Show each line from the listing that includes the word "agent".

## Provided entries
· · · · · · ·

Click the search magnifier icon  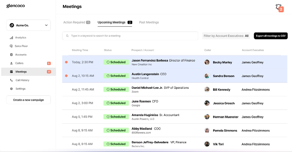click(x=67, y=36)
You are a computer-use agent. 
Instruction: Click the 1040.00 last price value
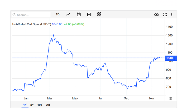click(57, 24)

· · · · · · ·

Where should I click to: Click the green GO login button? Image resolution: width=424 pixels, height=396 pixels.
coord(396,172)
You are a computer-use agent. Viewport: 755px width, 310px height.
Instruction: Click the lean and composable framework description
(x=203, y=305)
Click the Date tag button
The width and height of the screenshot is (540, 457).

· · · · · · ·

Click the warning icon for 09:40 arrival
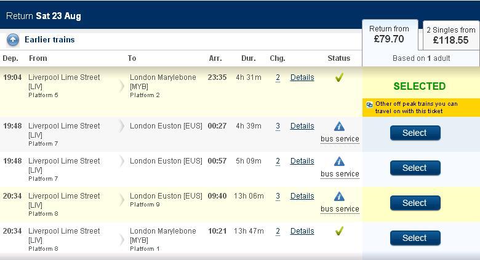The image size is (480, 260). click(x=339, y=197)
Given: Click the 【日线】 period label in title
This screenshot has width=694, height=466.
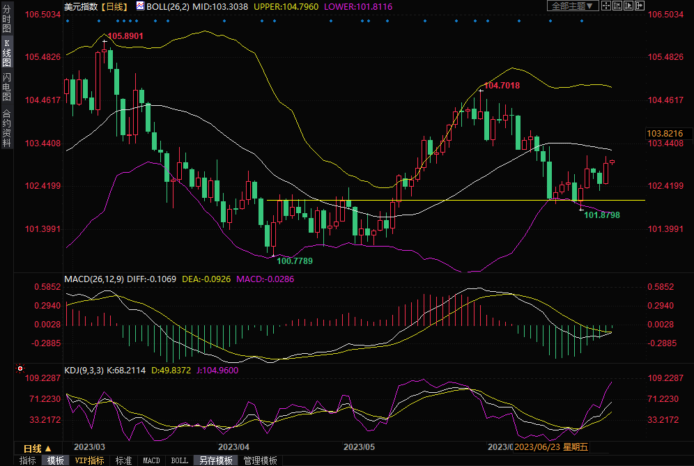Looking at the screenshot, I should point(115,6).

· · · · · · ·

## Reply
You are a computer-use agent. 
You are a computer-use agent. Viewport: 755px width, 310px height.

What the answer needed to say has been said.